LAST year more than 300 reports of suspicious activity and transactions were made to the Financial Intelligence Unit (FIU), Attorney General Anand Ramlogan said yesterday.

He was speaking in the Senate on the Miscellaneous Provisions (Financial Intelligence Unit of Trinidad and Tobago and Anti-Terrorism) Bill 2012.

He said for the review period, 303 suspicious activity reports and suspicious transaction reports were filed with the FIU in 2011, almost triple the figure of 111 in 2010.

"It shows that the FIU is working, and not just working, but working well," he said.

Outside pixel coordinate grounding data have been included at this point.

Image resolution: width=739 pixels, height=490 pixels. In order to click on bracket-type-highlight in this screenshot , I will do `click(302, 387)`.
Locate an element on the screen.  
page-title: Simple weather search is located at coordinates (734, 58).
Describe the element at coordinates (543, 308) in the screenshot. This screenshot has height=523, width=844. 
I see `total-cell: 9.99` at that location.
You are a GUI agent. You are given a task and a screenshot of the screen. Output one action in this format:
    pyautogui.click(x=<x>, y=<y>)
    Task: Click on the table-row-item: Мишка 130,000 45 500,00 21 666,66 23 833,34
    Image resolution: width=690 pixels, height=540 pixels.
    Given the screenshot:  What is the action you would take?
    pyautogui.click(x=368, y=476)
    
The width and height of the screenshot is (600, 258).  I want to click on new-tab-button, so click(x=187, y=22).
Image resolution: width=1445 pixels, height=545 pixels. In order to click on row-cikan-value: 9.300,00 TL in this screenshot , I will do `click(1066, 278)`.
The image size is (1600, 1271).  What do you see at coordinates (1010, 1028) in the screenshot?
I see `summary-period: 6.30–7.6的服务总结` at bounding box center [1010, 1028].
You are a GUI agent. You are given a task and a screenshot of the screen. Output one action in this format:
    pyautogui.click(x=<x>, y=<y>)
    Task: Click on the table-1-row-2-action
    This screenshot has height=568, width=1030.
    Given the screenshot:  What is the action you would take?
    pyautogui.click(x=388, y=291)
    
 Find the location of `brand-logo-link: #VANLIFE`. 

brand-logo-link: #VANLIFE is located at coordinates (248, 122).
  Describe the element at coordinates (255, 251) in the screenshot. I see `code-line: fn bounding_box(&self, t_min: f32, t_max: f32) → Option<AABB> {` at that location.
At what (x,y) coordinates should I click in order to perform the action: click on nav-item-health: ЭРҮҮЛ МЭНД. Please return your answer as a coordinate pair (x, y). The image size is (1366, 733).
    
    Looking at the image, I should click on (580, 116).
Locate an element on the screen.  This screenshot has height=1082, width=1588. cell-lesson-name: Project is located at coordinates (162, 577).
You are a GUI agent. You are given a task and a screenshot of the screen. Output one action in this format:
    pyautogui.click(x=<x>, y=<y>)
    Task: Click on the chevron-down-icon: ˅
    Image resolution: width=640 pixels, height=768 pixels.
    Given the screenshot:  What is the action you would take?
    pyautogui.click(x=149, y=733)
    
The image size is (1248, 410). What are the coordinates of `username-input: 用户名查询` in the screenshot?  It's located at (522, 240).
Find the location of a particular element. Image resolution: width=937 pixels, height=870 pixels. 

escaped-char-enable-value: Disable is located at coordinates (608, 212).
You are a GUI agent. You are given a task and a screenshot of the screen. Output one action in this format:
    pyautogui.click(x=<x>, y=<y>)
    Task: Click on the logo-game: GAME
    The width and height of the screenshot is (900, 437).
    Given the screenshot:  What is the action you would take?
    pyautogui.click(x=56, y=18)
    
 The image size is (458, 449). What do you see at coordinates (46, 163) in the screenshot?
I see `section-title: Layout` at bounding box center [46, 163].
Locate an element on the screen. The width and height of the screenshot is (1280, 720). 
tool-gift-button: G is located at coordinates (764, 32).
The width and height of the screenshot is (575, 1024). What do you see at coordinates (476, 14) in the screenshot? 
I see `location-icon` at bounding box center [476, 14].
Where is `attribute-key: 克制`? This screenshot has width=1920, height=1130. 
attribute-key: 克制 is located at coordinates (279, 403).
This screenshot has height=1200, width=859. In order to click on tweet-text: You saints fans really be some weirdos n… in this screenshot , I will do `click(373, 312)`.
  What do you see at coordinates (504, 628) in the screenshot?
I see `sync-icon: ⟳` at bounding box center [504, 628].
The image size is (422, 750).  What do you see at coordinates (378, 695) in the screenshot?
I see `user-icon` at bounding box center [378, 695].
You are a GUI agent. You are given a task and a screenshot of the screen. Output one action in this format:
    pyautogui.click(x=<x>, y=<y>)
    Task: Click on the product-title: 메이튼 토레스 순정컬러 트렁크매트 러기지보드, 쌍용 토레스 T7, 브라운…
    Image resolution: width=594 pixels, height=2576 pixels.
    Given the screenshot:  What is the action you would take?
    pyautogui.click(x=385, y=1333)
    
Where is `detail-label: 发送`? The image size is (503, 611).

He noted that the large majority of suspicious activity reports, 58 out of 111 in 2010, were from the banking sector while the total monetary value of reports was $263 million. He commended the banking sector for providing that type of sensitive information to the FIU and for putting in place safeguards to detect and flag suspicious transactions.

He pointed out that the FIU was a "go between" between the financial institutions and the law enforcement bodies, noting that some institutions may not be eager to send sensitive information directly to the police or another entrenched agency. He added that the FIU has the type of expertise that the police service would not have.

He noted in reports of suspicious transaction and suspicious activity from October 1, 2011 to March 31, 2012, of 126 reports 65 were the subject of ongoing analysis, 54 were closed and seven were analysed. Of the seven, 14 intelligence reports have been generated and passed on to law enforcement agencies for investigation, Ramlogan added.

"What that shows is that the FIU is in fact performing its functions in a creditable manner and given the short space of time they have had to operationalise and to come up to speed I think that they must be given our full support and commended," he said.

He said the FIU has had measured and demonstrable progress and he was certain that with this progress the country would get a positive recommendation from the Financial Action Task Force (FATF).

FATF, an intergovernmental policy-making body on combating money laundering, terrorist financing and other related threats, will be visiting Trinidad and Tobago to conduct a compliance review at the end of this month.

Ramlogan suggested that before people get "damned" and "gloom and doom" by this country being on FATF "grey list", or not fully compliant, he noted there were more than 40 other countries also on that list including Antigua, Venezuela, Argentina and Turkey. He said some of these countries were larger in size and better resourced than Trinidad and Tobago.